When we explore, perhaps, what I mean when I use the word “God” we can come close to a common ground [with atheists] because I’m not talking about some divine being. God is the very act of existing. And so there’s a point of meeting for atheists and people of faith.

The interview is part of a short film “The Bower Effect” made for the Melbourne Queer Film Festival by Kate Follington. The words cited above begin at 4:20 into the video.

Archdeacon Bower has published the video on his parish’s Facebook page where he was immediately asked about whether his position on the nature of God was compatible with Christian and Anglican doctrine.

Bower’s answer to the question (screengrab also available here) was to argue

First this is biblical. This is the proper translation of the Tetragramme in Exodus 3. The Divine name is a verb not a noun. Secondly this is the view of Thomas Aquinas in his Summa Theologiea. If you want to argue with Aquinas and the writer of Exodus, you my friend are a far greater man then me. Therefore Yes this is the view of the Anglican church and also my personal view.

The Anglican Church’s official view on God is far more than simply “the very act of existing”.

Article I

Of Faith in the Holy Trinity

There is but one living and true God, everlasting, without body, parts, or passions; of infinite power, wisdom, and goodness; the Maker, and Preserver of all things both visible and invisible. And in unity of this Godhead there be three Persons, of one substance, power, and eternity; the Father, the Son, and the Holy Ghost.

So where is Bower getting this stuff from?

The language of “very act of existing” is indeed used by Aquinas to speak of God, but in a very particular way. In Summa I.Q44 Aquinas is developing his argument on the existence of God. He uses an argument that can clearly be traced by (not least by his own reference) to Aristotle. Aristotle argued that there must be a “prime mover”, i.e. some origin for all the motion and action we see around us. The only other alternative is an infinite regress. Put even more simply, Aristotle argues that everything came from something or somewhere and he calls that something or somewhere “the Prime Mover”, i.e. God.

Aquinas makes full use of this argument in his Summa Theologica. In the first question of Article 44 (“Whether it is necessary that every being be created by God?“), Aquinas has this to say (my emphasis):

It must be said that every being in any way existing is from God. For whatever is found in anything by participation, must be caused in it by that to which it belongs essentially, as iron becomes ignited by fire. Now it has been shown above (Question 3, Article 4) when treating of the divine simplicity that God is the essentially self-subsisting Being; and also it was shown (11, 3,4) that subsisting being must be one; as, if whiteness were self-subsisting, it would be one, since whiteness is multiplied by its recipients. Therefore all beings apart from God are not their own being, but are beings by participation. Therefore it must be that all things which are diversified by the diverse participation of being, so as to be more or less perfect, are caused by one First Being, Who possesses being most perfectly.

His argument is clear.

  1. Everything has its cause from a related thing and have their being by participation. i.e. one thing leads to another.
  2. This chain of “cause” can be followed back all the way to the “one First Being”.
  3. Since the First Being is the origin of being, that First Being is the most perfect or pure being “possesses being most perfectly”.
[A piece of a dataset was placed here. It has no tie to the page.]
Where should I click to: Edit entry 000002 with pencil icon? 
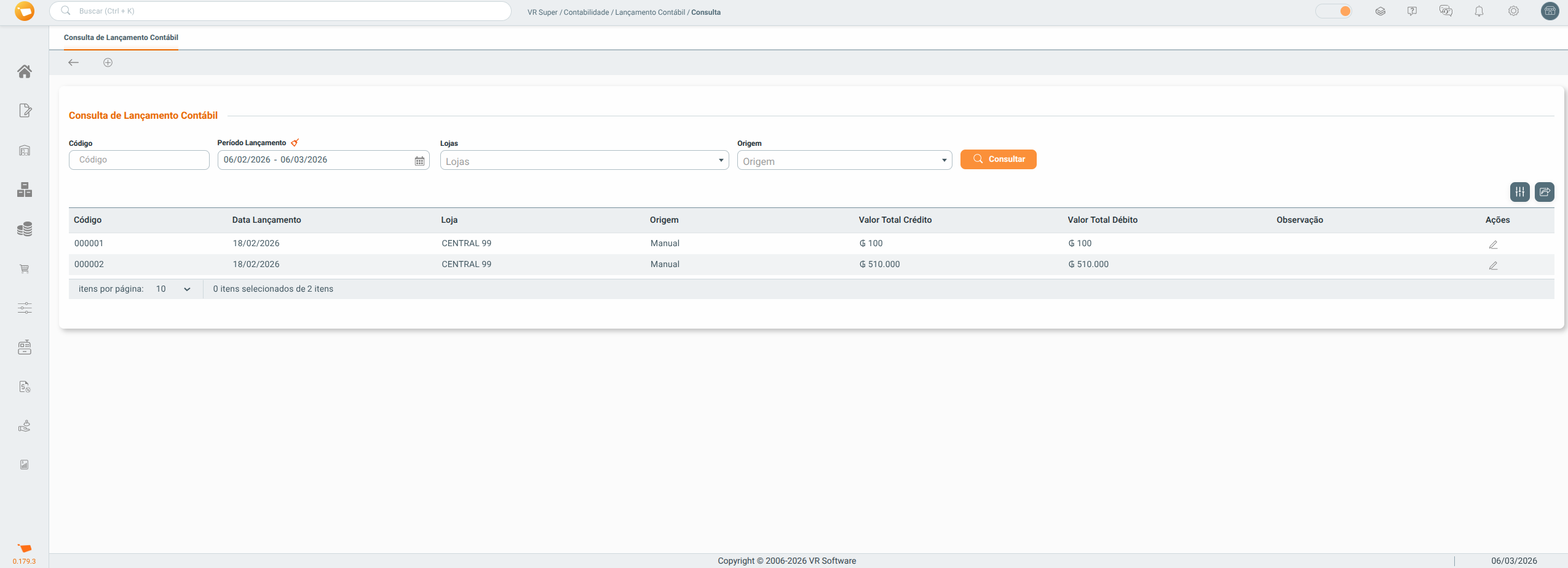click(x=1492, y=265)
Here Aquinas is replying upon an even more basic argument made in Question 3, Article 4, which is well summarised by Jairo Mejia (and here we see a typical use of the “very act of existing” terminology)

1.4.1 God as Existence

Thomas Aquinas says that “God is not only his own essence, but also his own existence” (Summa Theologica, Qu. 3, art. 4) because his nature is to exist, and this essence is not different from his existence. He is the very act of existing, Actus Purus, with no potentiality at all, but just act.
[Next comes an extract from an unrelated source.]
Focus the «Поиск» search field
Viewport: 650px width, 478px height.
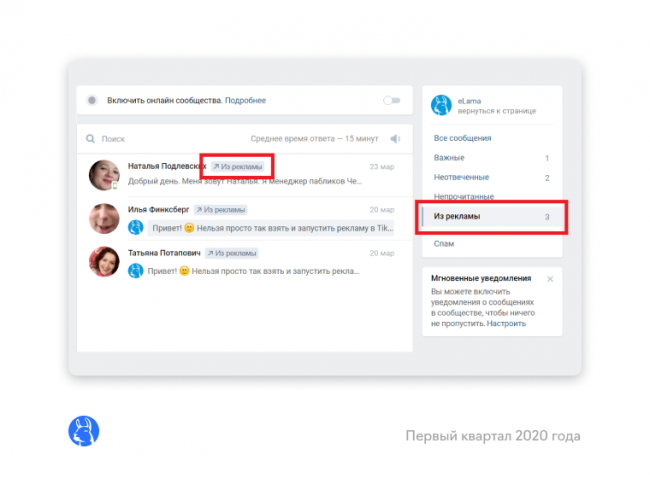pyautogui.click(x=160, y=139)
As another member of clergy on the Facebook points out, Bower’s appeal to Aquinas is utterly unfounded. Aquinas is not making an exhaustive claim about the nature of God but simply pointing out that, as opposed to all other things which are reliant on something else for their action and existence (describe as “potentiality”), God Himself is pure existence in and of Himself. Of course as the Summa continues Aquinas will go on to argue for much more about God’s nature and person as seen in His acts nevertheless his focus here at the beginning of the Summa is simply to establish God as different from His creation. But Bower ignores all of this by isolating one part of Aquinas’ argument as though it were his total description of the nature of God.

A similar (and briefer) response can be made with respect to Bower’s appeal to the Tetragrammaton (the divine name יהוה “Yahweh”) in Exodus that “The Divine name is a verb not a noun”. Well yes it is; the verb it derives from is the verb of being, best translated in it’s usage as “I am that I am”. But this “I am that I am” goes on in His own self-disclosure to speak, act, promise and personally interact with human beings (so Exodus 3) in a way that is so very clearly more than a simple “act of existing”. There is quite obviously a divine being at work, personally interacting with His creation rather than the quasi-pantheistic “God” that Bower believes in and so woefully misrepresents Aquinas and Exodus as describing.
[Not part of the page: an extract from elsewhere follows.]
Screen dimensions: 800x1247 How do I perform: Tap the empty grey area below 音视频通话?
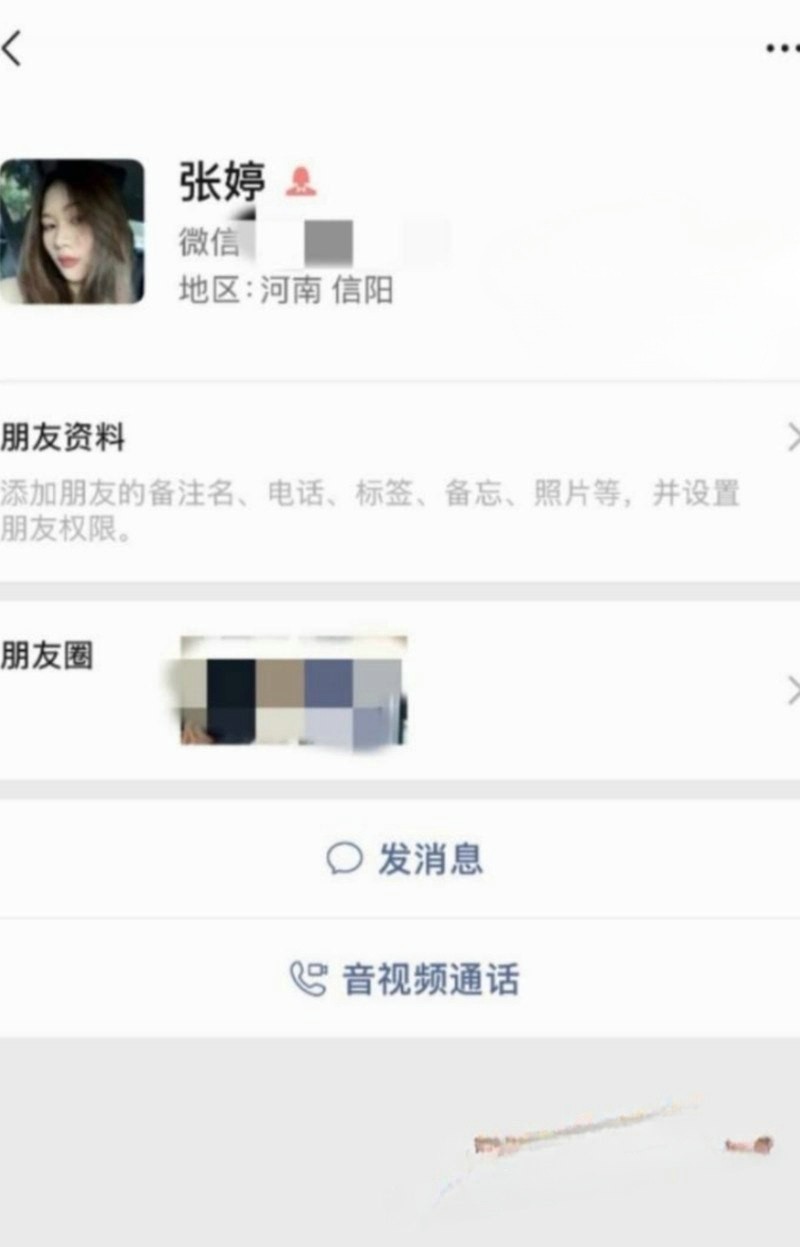(400, 1142)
This public declaration and defence of heterodoxy by Archdeacon Bower will only add to the controversy over his appointment last year by Bishop Greg Thompson which was met with dismay by many Newcastle clergy and laity, outraged that such a senior position be given to someone who rejects the Biblical teaching on heaven and hell and Jesus’ salvific death upon the Cross. At that time many wrote to Bishop Greg to express their dismay and call him to act.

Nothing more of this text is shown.